Title: ML for Networks in the Real World: Challenges Beyond Training the Models

Speaker: Jiayi (Jane) Chen, UT Austin

 A color photo of a woman smiling for a photo.

Abstract: There has been growing interest in applying machine learning to improve system performance, particularly because of its capability of adapting to heterogeneous and dynamic environments. But making ML effective in real systems requires addressing challenges that go well beyond training a model. In this talk, I will present two pieces of my work that tackle fundamental obstacles in this space.

The first challenge is accurate state representation. The performance of learned controllers depends heavily on the fidelity of their input features. Yet, when studying existing learned network controllers, we observe that they all rely on hand-made instantaneous or running-average metrics that provide coarse, delayed, or incomplete views of the true network state. This limits their ability to capture latent factors and adapt to non-stationary conditions. I will present UNUM, a unified network-state embedding framework based on Transformers, trained on diverse datasets to learn rich, latent representations of network behavior. I will show how UNUM can be integrated into existing learned and heuristic controllers, improving robustness and control performance across tasks.

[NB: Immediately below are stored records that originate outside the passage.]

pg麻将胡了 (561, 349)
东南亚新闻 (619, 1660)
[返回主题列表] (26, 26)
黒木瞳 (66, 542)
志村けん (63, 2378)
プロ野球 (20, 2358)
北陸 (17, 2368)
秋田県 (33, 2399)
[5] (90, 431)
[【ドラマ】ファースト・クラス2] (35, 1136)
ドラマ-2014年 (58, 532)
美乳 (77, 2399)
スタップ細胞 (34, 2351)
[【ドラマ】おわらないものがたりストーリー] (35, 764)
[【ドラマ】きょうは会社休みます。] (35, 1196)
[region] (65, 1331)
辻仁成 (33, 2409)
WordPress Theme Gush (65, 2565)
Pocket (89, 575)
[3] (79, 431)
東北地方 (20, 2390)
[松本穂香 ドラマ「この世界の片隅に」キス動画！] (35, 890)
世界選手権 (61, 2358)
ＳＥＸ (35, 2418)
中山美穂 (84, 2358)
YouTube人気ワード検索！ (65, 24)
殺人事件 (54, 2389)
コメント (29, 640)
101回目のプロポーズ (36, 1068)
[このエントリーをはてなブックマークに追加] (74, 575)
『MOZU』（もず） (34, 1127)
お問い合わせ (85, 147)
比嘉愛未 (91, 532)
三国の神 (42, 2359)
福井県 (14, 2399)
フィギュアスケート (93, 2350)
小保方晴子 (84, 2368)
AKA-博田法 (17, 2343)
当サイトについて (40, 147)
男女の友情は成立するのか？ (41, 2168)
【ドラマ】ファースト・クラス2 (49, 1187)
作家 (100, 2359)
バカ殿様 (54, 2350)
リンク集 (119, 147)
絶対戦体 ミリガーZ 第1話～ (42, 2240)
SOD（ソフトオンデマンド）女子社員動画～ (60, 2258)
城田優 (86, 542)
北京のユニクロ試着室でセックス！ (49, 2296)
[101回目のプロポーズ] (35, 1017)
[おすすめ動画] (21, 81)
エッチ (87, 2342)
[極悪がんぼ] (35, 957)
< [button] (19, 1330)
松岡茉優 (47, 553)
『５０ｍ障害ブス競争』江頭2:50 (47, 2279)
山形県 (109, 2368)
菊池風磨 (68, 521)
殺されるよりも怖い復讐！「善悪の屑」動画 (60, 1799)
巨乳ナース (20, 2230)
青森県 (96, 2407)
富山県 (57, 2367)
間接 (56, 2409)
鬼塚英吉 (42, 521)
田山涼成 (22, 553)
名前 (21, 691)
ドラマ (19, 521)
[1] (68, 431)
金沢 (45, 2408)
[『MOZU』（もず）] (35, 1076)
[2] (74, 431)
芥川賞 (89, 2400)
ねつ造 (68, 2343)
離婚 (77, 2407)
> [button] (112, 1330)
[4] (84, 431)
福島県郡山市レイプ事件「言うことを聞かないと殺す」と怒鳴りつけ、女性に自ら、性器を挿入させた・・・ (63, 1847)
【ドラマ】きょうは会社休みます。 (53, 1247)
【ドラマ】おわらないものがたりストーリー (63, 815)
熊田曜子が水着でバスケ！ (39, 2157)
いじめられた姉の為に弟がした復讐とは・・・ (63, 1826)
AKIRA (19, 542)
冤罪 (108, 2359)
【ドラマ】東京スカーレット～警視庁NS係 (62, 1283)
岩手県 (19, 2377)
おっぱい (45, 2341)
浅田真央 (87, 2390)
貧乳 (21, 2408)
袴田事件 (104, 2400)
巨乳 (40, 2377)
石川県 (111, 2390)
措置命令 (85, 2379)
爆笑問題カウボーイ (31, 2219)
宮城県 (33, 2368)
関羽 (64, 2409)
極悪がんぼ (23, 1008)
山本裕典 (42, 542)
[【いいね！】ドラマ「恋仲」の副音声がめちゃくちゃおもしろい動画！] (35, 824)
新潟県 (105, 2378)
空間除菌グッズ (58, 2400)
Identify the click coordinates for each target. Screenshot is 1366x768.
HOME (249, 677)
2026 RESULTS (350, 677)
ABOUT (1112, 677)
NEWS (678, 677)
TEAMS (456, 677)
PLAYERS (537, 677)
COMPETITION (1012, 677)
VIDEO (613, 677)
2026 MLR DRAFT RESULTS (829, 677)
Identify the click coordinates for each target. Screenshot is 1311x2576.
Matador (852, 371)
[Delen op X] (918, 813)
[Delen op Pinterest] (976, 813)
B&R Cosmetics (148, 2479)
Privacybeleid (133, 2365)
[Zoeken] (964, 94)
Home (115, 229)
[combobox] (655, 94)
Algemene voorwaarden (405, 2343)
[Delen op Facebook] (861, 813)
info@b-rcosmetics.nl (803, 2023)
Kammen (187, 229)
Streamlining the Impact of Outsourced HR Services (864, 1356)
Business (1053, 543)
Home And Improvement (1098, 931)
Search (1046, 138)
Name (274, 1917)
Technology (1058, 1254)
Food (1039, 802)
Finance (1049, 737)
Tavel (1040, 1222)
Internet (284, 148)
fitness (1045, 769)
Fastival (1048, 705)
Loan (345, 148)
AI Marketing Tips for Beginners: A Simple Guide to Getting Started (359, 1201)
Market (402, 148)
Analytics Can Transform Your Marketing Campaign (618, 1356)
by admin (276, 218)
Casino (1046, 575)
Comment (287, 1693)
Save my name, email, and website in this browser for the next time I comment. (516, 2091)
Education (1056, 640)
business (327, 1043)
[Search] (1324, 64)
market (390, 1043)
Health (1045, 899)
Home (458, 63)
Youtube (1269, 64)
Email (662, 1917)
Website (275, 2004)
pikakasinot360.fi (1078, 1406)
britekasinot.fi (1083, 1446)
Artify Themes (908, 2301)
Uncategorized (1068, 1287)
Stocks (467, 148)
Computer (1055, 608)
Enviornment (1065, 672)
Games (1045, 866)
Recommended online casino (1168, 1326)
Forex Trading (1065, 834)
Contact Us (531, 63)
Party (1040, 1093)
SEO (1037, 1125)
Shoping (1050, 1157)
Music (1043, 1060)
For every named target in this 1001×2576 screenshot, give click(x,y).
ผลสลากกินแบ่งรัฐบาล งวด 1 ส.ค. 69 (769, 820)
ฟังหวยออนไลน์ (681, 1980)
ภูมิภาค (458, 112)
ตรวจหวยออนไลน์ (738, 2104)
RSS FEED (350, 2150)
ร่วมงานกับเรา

The second challenge is efficient and adaptable deployment. For many system problems, constructing a single large learned model is impractical or unnecessarily costly. I will illustrate this through the design of CDN Hot Object Cache admission policies, where traffic patterns shift rapidly and objectives vary across deployments. I will present Darwin, a neural-aided expert selection system that dynamically chooses among a large set of candidate caching policies using a scalable bandit algorithm with side information. This approach enables flexible optimization of different caching objectives while maintaining low overhead and robustness to workload changes.

Bio: Jiayi (Jane) Chen is a fifth-year Ph.D. student in Computer Science at UT Austin, co-advised by Aditya Akella and Sanjay Shakkottai. Her research sits at the intersection of machine learning, networking, and systems, with a focus on using learned models to improve the performance and robustness of networked systems. She is also interested in designing system interfaces and abstractions that make it easier to integrate learned components into real-world systems. She is a part of the Learning-Directed Operating Systems (LDOS) Expedition.